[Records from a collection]

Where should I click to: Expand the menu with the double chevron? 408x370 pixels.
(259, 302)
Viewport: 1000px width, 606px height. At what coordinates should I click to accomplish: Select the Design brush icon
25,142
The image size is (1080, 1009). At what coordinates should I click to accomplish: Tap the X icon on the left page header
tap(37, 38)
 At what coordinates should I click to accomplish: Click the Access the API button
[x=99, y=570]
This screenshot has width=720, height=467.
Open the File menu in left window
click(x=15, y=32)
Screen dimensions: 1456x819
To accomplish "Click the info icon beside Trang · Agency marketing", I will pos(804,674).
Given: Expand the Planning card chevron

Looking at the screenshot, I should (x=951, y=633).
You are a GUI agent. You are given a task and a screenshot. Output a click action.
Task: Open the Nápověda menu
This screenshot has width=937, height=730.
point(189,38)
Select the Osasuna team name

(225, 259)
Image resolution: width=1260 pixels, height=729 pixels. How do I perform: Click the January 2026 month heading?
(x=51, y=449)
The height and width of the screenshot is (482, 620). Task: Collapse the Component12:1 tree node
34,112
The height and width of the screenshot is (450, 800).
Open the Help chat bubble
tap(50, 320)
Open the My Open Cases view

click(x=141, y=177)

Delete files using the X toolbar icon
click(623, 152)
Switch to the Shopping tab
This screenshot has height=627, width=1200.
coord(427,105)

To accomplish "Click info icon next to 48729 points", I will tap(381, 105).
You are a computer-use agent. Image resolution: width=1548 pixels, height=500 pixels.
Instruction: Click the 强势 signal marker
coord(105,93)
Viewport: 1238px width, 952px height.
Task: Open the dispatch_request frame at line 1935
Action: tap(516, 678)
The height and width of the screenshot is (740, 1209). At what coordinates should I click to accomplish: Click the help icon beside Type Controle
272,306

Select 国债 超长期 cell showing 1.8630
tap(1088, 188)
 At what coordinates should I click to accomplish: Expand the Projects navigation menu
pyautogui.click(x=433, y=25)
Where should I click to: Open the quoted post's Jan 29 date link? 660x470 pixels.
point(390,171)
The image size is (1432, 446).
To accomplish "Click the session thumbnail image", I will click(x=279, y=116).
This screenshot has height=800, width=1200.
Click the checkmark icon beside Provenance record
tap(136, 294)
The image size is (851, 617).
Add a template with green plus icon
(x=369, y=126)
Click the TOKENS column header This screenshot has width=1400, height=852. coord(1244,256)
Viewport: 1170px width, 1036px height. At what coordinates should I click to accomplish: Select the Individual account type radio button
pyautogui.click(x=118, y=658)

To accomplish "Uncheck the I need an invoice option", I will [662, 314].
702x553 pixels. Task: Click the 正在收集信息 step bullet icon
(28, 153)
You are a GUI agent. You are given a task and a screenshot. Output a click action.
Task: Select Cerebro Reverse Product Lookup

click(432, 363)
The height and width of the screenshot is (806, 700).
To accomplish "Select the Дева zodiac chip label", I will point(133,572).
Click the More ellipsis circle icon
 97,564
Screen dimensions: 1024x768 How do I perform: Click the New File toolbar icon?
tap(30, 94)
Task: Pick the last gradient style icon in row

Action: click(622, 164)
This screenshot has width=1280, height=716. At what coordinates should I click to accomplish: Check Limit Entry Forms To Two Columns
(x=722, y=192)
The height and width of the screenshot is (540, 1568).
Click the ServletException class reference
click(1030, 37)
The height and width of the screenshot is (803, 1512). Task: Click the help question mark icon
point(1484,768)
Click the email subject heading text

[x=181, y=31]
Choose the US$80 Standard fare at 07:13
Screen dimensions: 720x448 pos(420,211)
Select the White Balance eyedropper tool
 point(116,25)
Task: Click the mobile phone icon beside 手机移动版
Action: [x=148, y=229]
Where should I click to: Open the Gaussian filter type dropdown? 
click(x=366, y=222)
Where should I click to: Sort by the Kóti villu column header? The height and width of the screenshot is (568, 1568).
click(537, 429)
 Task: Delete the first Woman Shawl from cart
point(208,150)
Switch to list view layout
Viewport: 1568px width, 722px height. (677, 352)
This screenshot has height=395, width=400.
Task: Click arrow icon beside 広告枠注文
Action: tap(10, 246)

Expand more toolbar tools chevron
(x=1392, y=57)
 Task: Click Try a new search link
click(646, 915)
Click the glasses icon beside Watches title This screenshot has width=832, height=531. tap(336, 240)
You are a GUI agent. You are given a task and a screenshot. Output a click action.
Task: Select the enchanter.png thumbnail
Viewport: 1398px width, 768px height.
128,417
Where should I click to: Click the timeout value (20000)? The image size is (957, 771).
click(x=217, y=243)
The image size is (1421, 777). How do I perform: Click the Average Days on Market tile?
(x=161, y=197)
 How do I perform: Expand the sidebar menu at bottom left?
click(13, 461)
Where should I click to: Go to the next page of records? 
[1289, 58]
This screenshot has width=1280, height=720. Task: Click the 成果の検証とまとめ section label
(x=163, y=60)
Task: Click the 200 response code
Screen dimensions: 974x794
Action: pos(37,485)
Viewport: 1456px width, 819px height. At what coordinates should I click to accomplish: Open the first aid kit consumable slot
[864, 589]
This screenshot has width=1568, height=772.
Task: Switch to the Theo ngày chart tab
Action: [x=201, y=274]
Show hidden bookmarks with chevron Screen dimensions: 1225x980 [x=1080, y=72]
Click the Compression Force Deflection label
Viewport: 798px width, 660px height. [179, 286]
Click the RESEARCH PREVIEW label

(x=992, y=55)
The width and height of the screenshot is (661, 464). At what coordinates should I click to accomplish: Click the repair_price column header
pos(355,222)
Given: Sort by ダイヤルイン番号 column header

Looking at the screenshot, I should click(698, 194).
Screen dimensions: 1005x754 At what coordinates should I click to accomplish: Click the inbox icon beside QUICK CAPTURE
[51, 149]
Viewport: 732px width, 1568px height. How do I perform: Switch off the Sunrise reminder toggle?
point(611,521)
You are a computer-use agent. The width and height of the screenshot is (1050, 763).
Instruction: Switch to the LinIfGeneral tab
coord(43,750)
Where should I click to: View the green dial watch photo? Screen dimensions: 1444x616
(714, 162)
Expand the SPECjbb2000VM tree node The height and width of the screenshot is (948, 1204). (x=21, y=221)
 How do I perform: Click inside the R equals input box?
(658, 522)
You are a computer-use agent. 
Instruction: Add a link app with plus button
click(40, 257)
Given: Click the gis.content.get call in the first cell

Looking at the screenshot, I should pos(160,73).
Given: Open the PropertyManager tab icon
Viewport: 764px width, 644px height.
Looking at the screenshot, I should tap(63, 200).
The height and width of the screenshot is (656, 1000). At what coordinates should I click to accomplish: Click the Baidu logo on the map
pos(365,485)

» Exercise: Each line above is to be restated exactly.

» Answer box:
Where should I click to: Expand the menu with the double chevron? 408x370 pixels.
(259, 302)
Viewport: 1000px width, 606px height. At what coordinates should I click to accomplish: Select the Design brush icon
25,142
The image size is (1080, 1009). At what coordinates should I click to accomplish: Tap the X icon on the left page header
tap(37, 38)
 At what coordinates should I click to accomplish: Click the Access the API button
[x=99, y=570]
This screenshot has width=720, height=467.
Open the File menu in left window
click(x=15, y=32)
Screen dimensions: 1456x819
To accomplish "Click the info icon beside Trang · Agency marketing", I will pos(804,674).
Given: Expand the Planning card chevron

Looking at the screenshot, I should (x=951, y=633).
You are a GUI agent. You are given a task and a screenshot. Output a click action.
Task: Open the Nápověda menu
This screenshot has width=937, height=730.
point(189,38)
Select the Osasuna team name

(225, 259)
Image resolution: width=1260 pixels, height=729 pixels. How do I perform: Click the January 2026 month heading?
(x=51, y=449)
The height and width of the screenshot is (482, 620). Task: Collapse the Component12:1 tree node
34,112
The height and width of the screenshot is (450, 800).
Open the Help chat bubble
tap(50, 320)
Open the My Open Cases view

click(x=141, y=177)

Delete files using the X toolbar icon
click(623, 152)
Switch to the Shopping tab
This screenshot has height=627, width=1200.
coord(427,105)

To accomplish "Click info icon next to 48729 points", I will tap(381, 105).
You are a computer-use agent. Image resolution: width=1548 pixels, height=500 pixels.
Instruction: Click the 强势 signal marker
coord(105,93)
Viewport: 1238px width, 952px height.
Task: Open the dispatch_request frame at line 1935
Action: tap(516, 678)
The height and width of the screenshot is (740, 1209). At what coordinates should I click to accomplish: Click the help icon beside Type Controle
272,306

Select 国债 超长期 cell showing 1.8630
tap(1088, 188)
 At what coordinates should I click to accomplish: Expand the Projects navigation menu
pyautogui.click(x=433, y=25)
Where should I click to: Open the quoted post's Jan 29 date link? 660x470 pixels.
point(390,171)
The image size is (1432, 446).
To accomplish "Click the session thumbnail image", I will click(x=279, y=116).
This screenshot has height=800, width=1200.
Click the checkmark icon beside Provenance record
tap(136, 294)
The image size is (851, 617).
Add a template with green plus icon
(x=369, y=126)
Click the TOKENS column header This screenshot has width=1400, height=852. coord(1244,256)
Viewport: 1170px width, 1036px height. At what coordinates should I click to accomplish: Select the Individual account type radio button
pyautogui.click(x=118, y=658)

To accomplish "Uncheck the I need an invoice option", I will [662, 314].
702x553 pixels. Task: Click the 正在收集信息 step bullet icon
(28, 153)
You are a GUI agent. You are given a task and a screenshot. Output a click action.
Task: Select Cerebro Reverse Product Lookup

click(432, 363)
The height and width of the screenshot is (806, 700).
To accomplish "Select the Дева zodiac chip label", I will point(133,572).
Click the More ellipsis circle icon
 97,564
Screen dimensions: 1024x768 How do I perform: Click the New File toolbar icon?
tap(30, 94)
Task: Pick the last gradient style icon in row

Action: click(622, 164)
This screenshot has width=1280, height=716. At what coordinates should I click to accomplish: Check Limit Entry Forms To Two Columns
(x=722, y=192)
The height and width of the screenshot is (540, 1568).
Click the ServletException class reference
click(1030, 37)
The height and width of the screenshot is (803, 1512). Task: Click the help question mark icon
point(1484,768)
Click the email subject heading text

[x=181, y=31]
Choose the US$80 Standard fare at 07:13
Screen dimensions: 720x448 pos(420,211)
Select the White Balance eyedropper tool
 point(116,25)
Task: Click the mobile phone icon beside 手机移动版
Action: [x=148, y=229]
Where should I click to: Open the Gaussian filter type dropdown? 
click(x=366, y=222)
Where should I click to: Sort by the Kóti villu column header? The height and width of the screenshot is (568, 1568).
click(537, 429)
 Task: Delete the first Woman Shawl from cart
point(208,150)
Switch to list view layout
Viewport: 1568px width, 722px height. (677, 352)
This screenshot has height=395, width=400.
Task: Click arrow icon beside 広告枠注文
Action: tap(10, 246)

Expand more toolbar tools chevron
(x=1392, y=57)
 Task: Click Try a new search link
click(646, 915)
Click the glasses icon beside Watches title This screenshot has width=832, height=531. tap(336, 240)
You are a GUI agent. You are given a task and a screenshot. Output a click action.
Task: Select the enchanter.png thumbnail
Viewport: 1398px width, 768px height.
128,417
Where should I click to: Click the timeout value (20000)? The image size is (957, 771).
click(x=217, y=243)
The image size is (1421, 777). How do I perform: Click the Average Days on Market tile?
(x=161, y=197)
 How do I perform: Expand the sidebar menu at bottom left?
click(13, 461)
Where should I click to: Go to the next page of records? 
[1289, 58]
This screenshot has width=1280, height=720. Task: Click the 成果の検証とまとめ section label
(x=163, y=60)
Task: Click the 200 response code
Screen dimensions: 974x794
Action: pos(37,485)
Viewport: 1456px width, 819px height. At what coordinates should I click to accomplish: Open the first aid kit consumable slot
[864, 589]
This screenshot has width=1568, height=772.
Task: Switch to the Theo ngày chart tab
Action: [x=201, y=274]
Show hidden bookmarks with chevron Screen dimensions: 1225x980 [x=1080, y=72]
Click the Compression Force Deflection label
Viewport: 798px width, 660px height. [179, 286]
Click the RESEARCH PREVIEW label

(x=992, y=55)
The width and height of the screenshot is (661, 464). At what coordinates should I click to accomplish: Click the repair_price column header
pos(355,222)
Given: Sort by ダイヤルイン番号 column header

Looking at the screenshot, I should click(698, 194).
Screen dimensions: 1005x754 At what coordinates should I click to accomplish: Click the inbox icon beside QUICK CAPTURE
[51, 149]
Viewport: 732px width, 1568px height. How do I perform: Switch off the Sunrise reminder toggle?
point(611,521)
You are a computer-use agent. The width and height of the screenshot is (1050, 763).
Instruction: Switch to the LinIfGeneral tab
coord(43,750)
Where should I click to: View the green dial watch photo? Screen dimensions: 1444x616
(714, 162)
Expand the SPECjbb2000VM tree node The height and width of the screenshot is (948, 1204). (x=21, y=221)
 How do I perform: Click inside the R equals input box?
(658, 522)
You are a computer-use agent. 
Instruction: Add a link app with plus button
click(40, 257)
Given: Click the gis.content.get call in the first cell

Looking at the screenshot, I should pos(160,73).
Given: Open the PropertyManager tab icon
Viewport: 764px width, 644px height.
Looking at the screenshot, I should tap(63, 200).
The height and width of the screenshot is (656, 1000). At what coordinates should I click to accomplish: Click the Baidu logo on the map
pos(365,485)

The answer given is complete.